Let me begin by saying that there’s no such thing as a crash landing. You either crash, or you land. It’s as simple as that. However, it seems that most journalists don’t understand aviation anywhere near as well as they understand that excitement and sensationalism sells copy.
Case in point: Look at this article. What you have is a straightforward, textbook, almost mundane, forced landing. What the article doesn’t make clear is that the particular type of aircraft in question actually glides rather well without an engine, or that the majority of pilot training isn’t about flying the plane when everything is going well, but rather it is about precisely these kinds of scenarios. I have long since lost count of the amount of times an instructor has pulled the throttle on me, only to announce “Oh look, your engine just failed”. By the time I got my licence, the reaction to an engine failure was long since instinctual:
- Convert excess speed (anything above best glide) to altitude. Altitude is time when you’ve had an engine failure.

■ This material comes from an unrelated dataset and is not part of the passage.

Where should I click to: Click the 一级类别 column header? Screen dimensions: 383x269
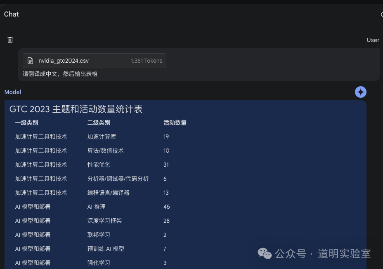click(27, 123)
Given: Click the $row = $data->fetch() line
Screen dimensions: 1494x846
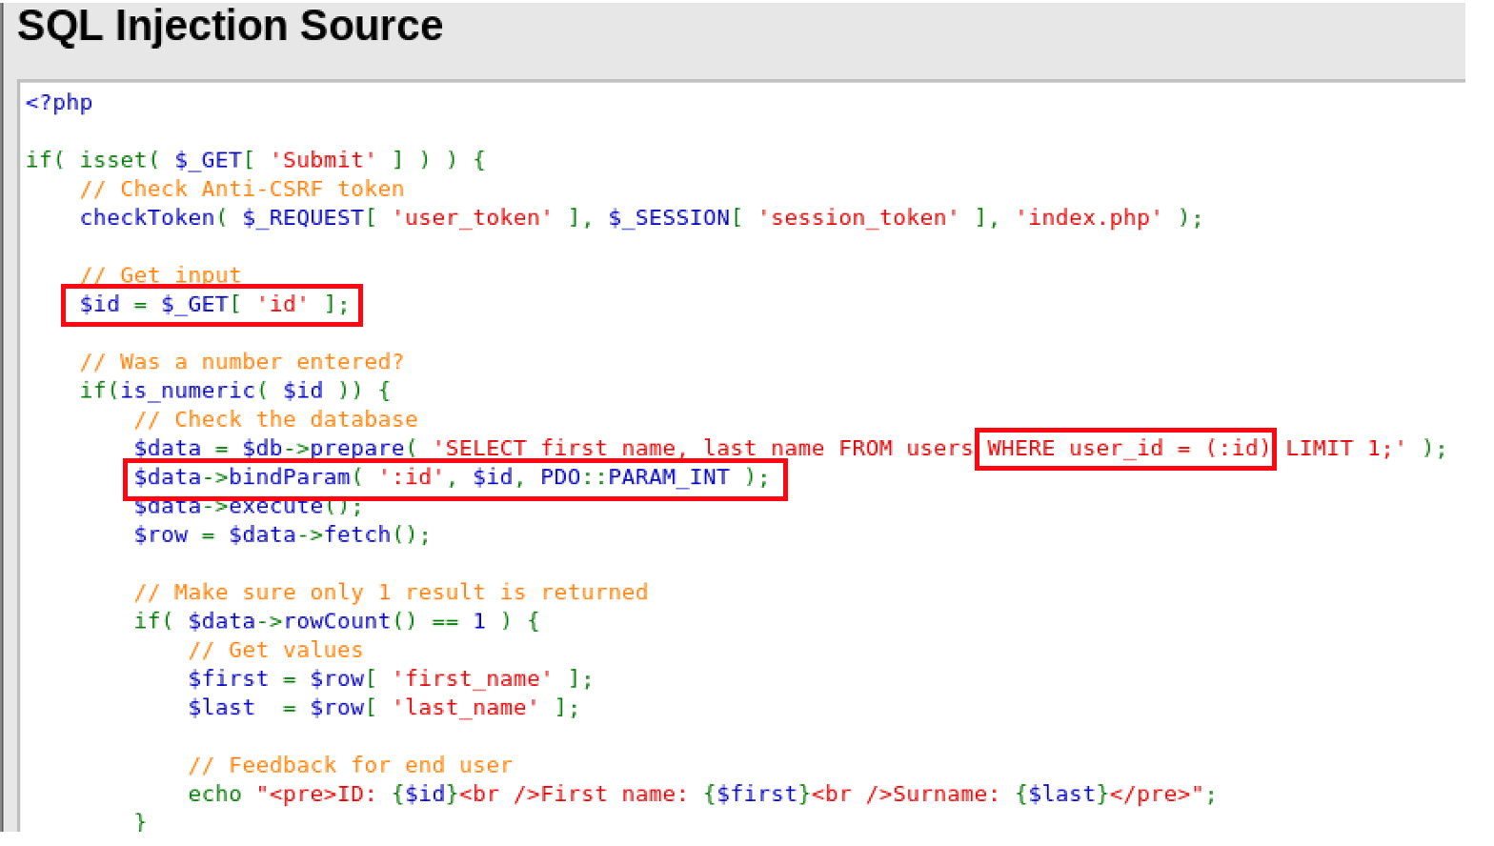Looking at the screenshot, I should pos(282,535).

- Look for obvious causes: knocked throttle, mixture, mags, fuel selector, carb heat
- Find a place to put the plane down and configure your approach
Pilots don’t get to have a licence without training extensively for just this scenario, but journalists would have you believe that the mundane is white knuckle territory. It isn’t. A plane wants to fly, and whilst I’d never wish to be in an engine failure scenario, especially at low altitude, an engine failure at cruise altitude in a general aviation single engine aircraft is usually nothing to be too concerned about.